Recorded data
⟨

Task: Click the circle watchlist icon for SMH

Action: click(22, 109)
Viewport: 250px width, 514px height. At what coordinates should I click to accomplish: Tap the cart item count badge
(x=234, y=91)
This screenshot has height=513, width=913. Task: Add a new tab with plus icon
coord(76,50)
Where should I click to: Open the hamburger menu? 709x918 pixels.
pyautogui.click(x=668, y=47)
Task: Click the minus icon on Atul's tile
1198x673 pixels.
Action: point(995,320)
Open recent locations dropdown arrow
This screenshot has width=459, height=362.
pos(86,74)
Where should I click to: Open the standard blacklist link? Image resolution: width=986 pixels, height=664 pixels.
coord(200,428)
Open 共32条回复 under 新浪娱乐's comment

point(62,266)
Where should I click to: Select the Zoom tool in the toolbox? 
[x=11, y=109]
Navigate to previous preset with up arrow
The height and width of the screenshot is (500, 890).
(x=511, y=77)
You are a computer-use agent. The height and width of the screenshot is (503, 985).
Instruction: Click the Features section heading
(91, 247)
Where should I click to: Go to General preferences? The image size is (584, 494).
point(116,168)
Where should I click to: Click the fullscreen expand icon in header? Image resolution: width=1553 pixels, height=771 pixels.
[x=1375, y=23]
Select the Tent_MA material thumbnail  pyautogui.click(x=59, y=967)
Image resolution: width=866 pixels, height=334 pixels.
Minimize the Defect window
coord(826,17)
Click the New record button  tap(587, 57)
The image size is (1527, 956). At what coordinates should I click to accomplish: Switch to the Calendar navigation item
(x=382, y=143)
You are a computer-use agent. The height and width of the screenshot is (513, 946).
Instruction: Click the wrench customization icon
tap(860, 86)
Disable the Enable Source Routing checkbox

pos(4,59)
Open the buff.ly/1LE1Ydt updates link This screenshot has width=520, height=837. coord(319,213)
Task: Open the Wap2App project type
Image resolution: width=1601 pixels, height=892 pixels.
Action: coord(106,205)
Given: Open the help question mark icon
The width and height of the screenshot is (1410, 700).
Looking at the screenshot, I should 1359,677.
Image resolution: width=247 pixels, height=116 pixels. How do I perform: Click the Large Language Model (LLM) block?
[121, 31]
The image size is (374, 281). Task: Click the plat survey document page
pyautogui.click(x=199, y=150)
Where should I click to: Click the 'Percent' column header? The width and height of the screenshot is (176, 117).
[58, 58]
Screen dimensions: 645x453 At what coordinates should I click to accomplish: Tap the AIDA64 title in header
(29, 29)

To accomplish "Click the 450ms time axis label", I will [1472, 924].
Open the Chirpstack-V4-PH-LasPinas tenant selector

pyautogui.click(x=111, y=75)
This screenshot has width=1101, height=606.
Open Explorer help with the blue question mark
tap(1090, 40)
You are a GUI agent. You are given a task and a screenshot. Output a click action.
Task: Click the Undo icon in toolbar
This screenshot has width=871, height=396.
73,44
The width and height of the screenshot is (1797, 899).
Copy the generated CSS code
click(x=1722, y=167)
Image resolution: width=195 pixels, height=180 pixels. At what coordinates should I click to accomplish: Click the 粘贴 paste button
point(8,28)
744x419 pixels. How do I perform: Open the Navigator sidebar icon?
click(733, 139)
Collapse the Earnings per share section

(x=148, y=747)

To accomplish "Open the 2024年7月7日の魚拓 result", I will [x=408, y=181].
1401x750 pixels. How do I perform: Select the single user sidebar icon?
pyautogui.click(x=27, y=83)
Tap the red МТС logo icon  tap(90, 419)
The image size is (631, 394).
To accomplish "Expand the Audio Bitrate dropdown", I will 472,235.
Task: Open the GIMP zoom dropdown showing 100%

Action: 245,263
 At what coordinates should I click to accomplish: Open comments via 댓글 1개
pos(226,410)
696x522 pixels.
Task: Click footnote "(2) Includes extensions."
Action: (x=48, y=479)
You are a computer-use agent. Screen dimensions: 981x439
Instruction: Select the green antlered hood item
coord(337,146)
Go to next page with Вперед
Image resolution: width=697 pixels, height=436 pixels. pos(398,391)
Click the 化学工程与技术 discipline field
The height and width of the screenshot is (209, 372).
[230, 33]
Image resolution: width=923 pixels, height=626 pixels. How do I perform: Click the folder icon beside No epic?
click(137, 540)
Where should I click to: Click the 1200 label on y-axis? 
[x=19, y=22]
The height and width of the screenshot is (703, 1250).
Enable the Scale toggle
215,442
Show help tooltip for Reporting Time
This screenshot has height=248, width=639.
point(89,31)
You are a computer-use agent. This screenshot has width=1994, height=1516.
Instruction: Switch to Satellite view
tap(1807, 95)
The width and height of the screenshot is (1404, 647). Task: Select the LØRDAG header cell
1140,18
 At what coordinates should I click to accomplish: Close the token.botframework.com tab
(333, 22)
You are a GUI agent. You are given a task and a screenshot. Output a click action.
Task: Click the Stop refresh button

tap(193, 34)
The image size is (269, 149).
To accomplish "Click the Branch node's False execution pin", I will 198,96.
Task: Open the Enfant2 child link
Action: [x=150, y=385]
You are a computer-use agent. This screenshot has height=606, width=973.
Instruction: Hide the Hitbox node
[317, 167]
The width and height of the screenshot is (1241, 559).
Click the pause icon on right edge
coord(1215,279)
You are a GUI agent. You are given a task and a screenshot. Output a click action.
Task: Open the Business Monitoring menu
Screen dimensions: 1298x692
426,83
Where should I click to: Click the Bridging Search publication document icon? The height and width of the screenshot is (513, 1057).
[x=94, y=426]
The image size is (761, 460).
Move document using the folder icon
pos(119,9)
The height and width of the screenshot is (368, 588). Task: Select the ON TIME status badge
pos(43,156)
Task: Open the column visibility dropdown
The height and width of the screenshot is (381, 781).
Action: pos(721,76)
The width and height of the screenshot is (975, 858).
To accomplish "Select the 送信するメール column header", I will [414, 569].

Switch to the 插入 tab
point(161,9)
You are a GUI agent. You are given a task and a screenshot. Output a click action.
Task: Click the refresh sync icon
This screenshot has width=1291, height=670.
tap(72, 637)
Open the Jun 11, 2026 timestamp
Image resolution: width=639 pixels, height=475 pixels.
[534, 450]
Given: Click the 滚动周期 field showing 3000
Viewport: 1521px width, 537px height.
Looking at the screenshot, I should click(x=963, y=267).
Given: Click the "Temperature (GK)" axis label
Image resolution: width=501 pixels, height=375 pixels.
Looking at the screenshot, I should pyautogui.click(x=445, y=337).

⟩

* **Short exercise**:
Recast the records from the start through the line containing "(x=234, y=91)", inclusive, as a two-column CSV with the headers task and answer. Give one row for each action asked for, put each field in quotation marks, and turn any line breaks into spaces.

* **Written solution**:
task,answer
"Task: Click the circle watchlist icon for SMH","Action: click(22, 109)"
"Viewport: 250px width, 514px height. At what coordinates should I click to accomplish: Tap the cart item count badge","(x=234, y=91)"